Für die Ausmarchung um den Titel Starzüchter stellten Staubs die korrekt, auf trockenem und feinem Fundament aufgebaute Incas Helena an die Seite ihrer Halbschwester, der alten und neuen Stareuterkuh Haway. Mit diesem homogenen Paar aus der Sektion SF setzten sich Hans und Res Staub gegen starke Konkurrenz durch und konnten den Pokal in Empfang nehmen.
Kopf-an-Kopf-Rennen
Die Siegerin bei den Allstar-Kühen wurde durch das Expertenteam Paul Hirsbrunner, Zollbrück, Sektionen RH/ HO, Adrian von Känel, Aeschi, SI/SF, Teuscher Michael, Lütschental, Richter Rinder sowie Anita von Grünigen als Publikumsvertreterin im Punkteverfahren gewählt.
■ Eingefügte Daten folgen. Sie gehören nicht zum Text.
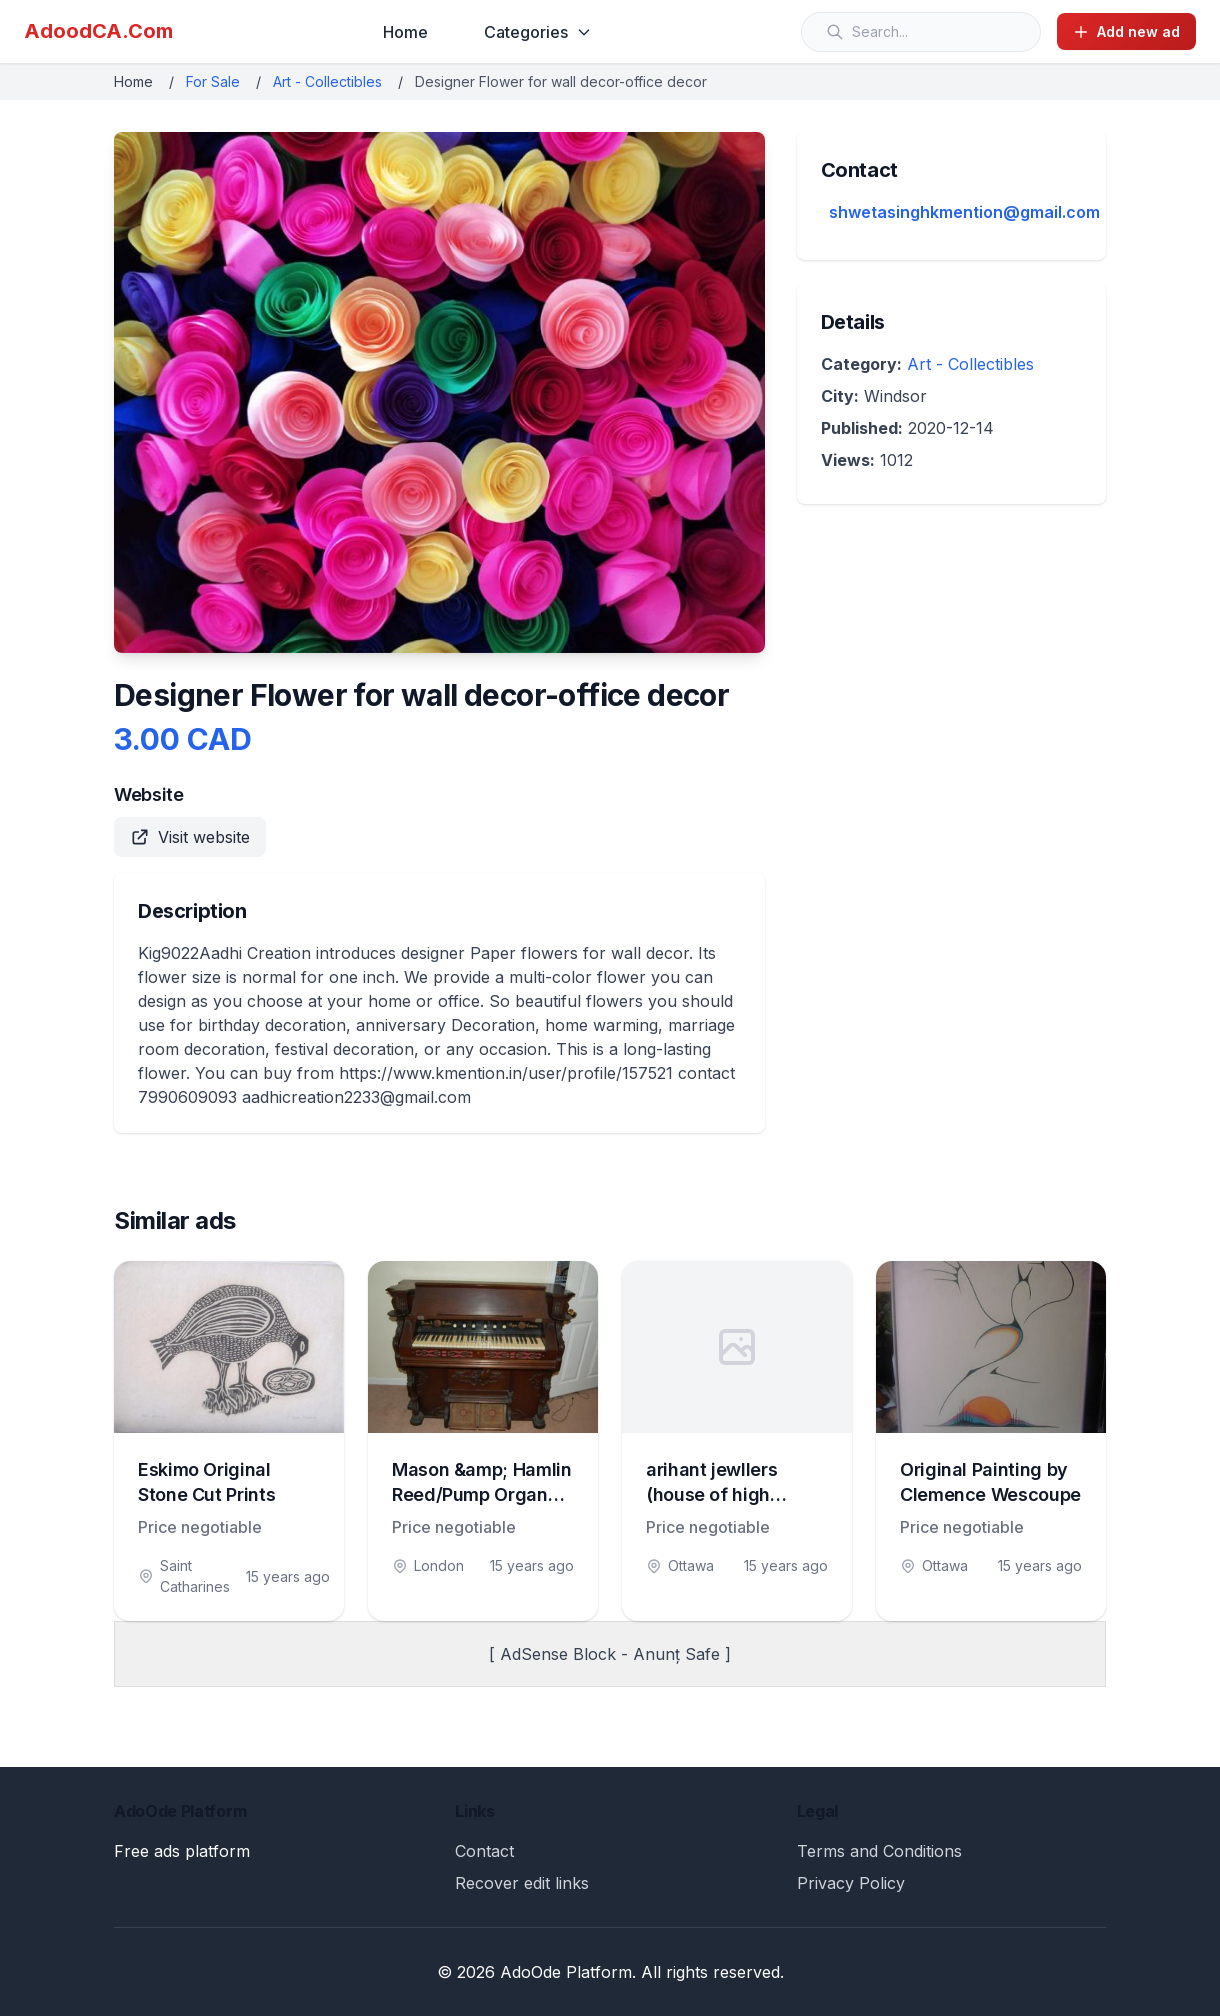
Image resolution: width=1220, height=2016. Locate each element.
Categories (538, 32)
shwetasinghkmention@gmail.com (964, 212)
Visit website (190, 837)
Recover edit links (522, 1883)
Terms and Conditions (879, 1851)
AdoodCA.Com (98, 31)
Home (405, 32)
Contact (484, 1851)
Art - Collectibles (327, 81)
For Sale (213, 81)
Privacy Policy (851, 1883)
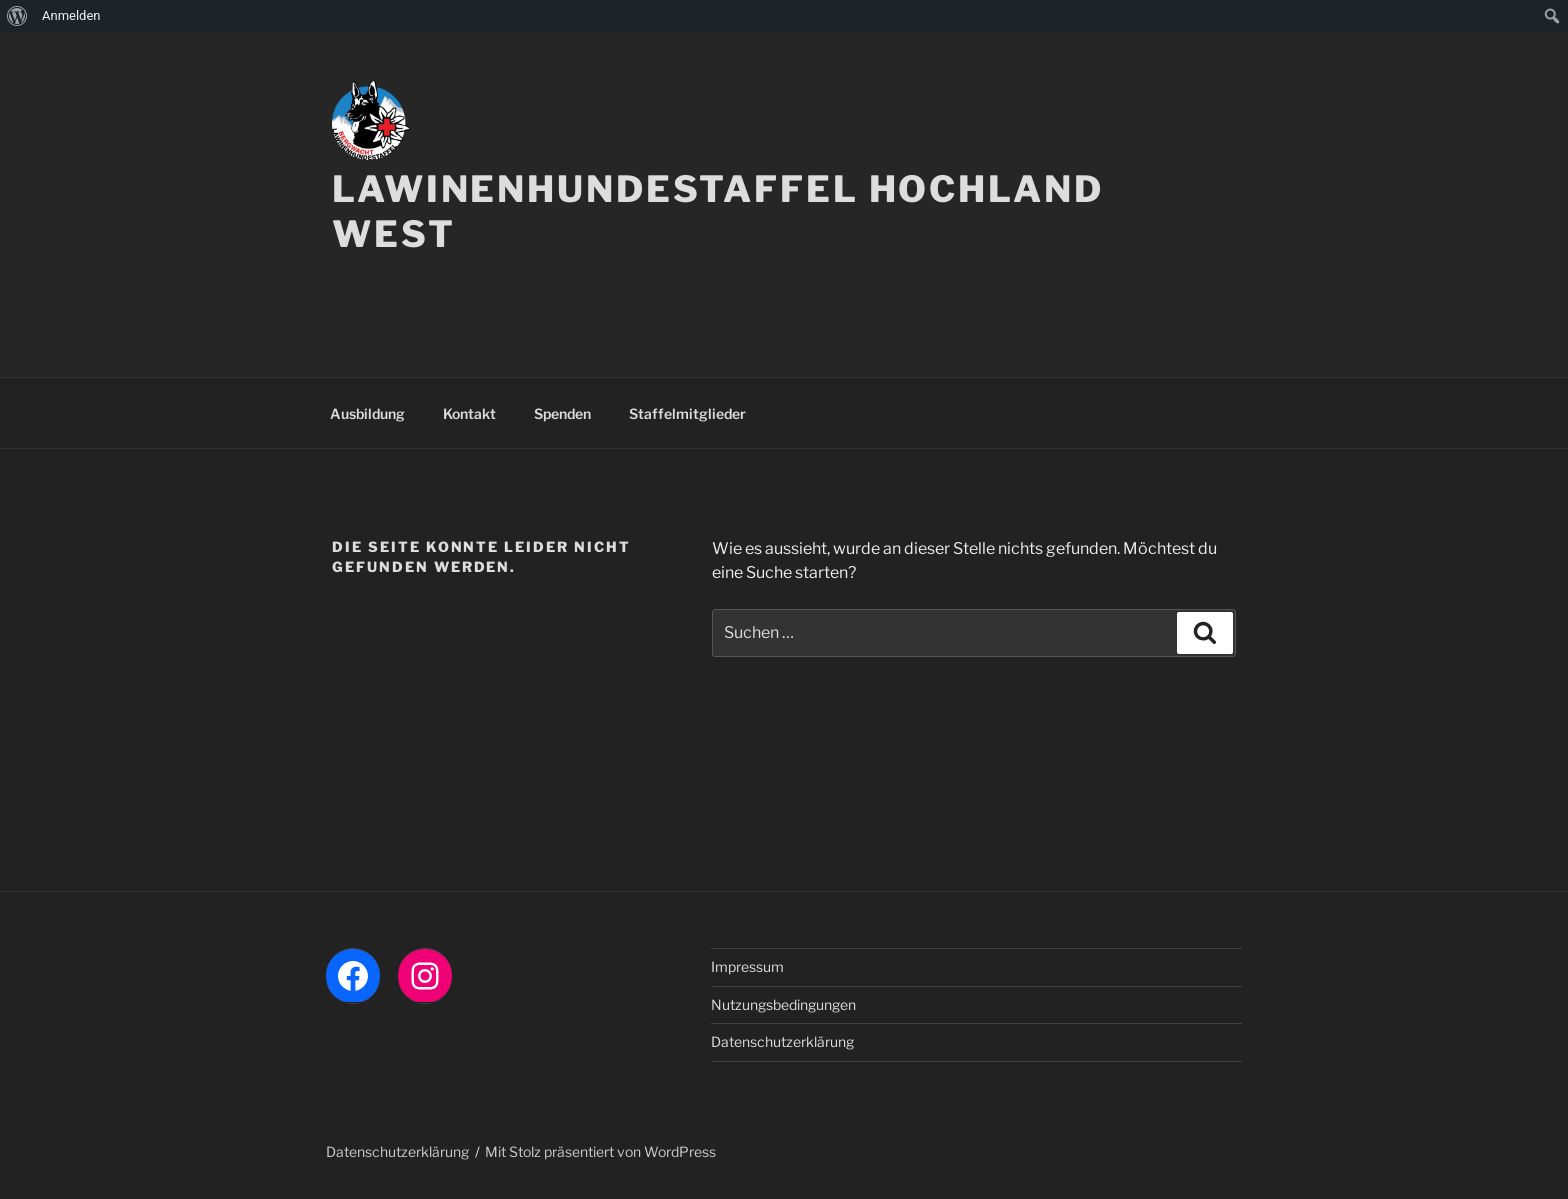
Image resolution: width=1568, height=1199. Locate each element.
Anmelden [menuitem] (71, 15)
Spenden (562, 413)
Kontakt (469, 413)
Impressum (747, 966)
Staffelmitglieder (687, 413)
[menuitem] (17, 16)
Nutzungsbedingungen (783, 1004)
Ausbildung (367, 413)
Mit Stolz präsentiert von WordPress (600, 1151)
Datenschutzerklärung (782, 1041)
Nach einem Kopf-an-Kopf-Rennen mit Big River Savard Tarisha sammelte schlussendlich Gratgerber’s Kalinka am meisten Punkte. Die Nemo-Tochter aus der Sektion RF konnte damit den Pokal in den Stall von Walter Gerber, Signau, bringen.
Für den Titel «Starkuh» standen schlussendlich sehr schöne und korrekte Kühe wie die Siegerin aus der Kategorie 6 Ueli Aschlimann’s Girl, Hans Maurer’s Melitta, Kategorie 10, Staub’s Incas Haway, Kategorie 13, sowie Güdel’s Savard Sissi, Kategorie 13, zur Auswahl. Paul Hirsbrunner meisterte seine Aufgabe kompetent und entschied sich für die Savard-Tochter Sissi; Besitzer Fritz Güdel, Leimgraben, Kaltacker. Der Richter begründete seinen Entscheid damit, dass Sissi den TypRH in allen Details verkörpere.
Mit den Siegen von Sissi sowie Helena und Haway haben zwei der am meisten eingesetzten Stiere, Savard und Incas, ihre Präsenz in Langnau einmal mehr eindrücklich markiert.
Die Jungzüchter konnten in Langnau mit 30 Rindern in 3 Kategorien antreten. Die Kategorie 1 entschied Jürg Stalder, Eggiwil, mit der Acme-Tochter Enzian RF, für sich. In der Kategorie 2 konnte Adrian Baumgartner mit Baumi’s Absolute Ulonia, RH, den Sieg für sich verbuchen. Die Kategorie 3 gewann Jonas Zürcher, Arni, mit seiner Manhattan Cassandra, SF. Mit viel Spannungen traten die Jungzüchter zur Wahl der Rindermiss an.Den Titel gewann schlussendlich Baumi’s Absolute Ulonia von Adrian Baumgartner, Biembach dank einem sehr korrekten Fundament.
Eine Ehre
Zusammenfassend für die Starparade sei hier der Richter Adrian von Känel zitiert: «Es ist bereits eine Ehre und eine Anerkennung für die tagtägliche Züchterarbeit, hier an der Starparade antreten zu können, gewinnen kann immer nur einer.» Er bedankte sich für die professionelle Präsentation der Tiere und dafür, dass keine Kühe mit extremem Euterdruck aufgeführt wurden.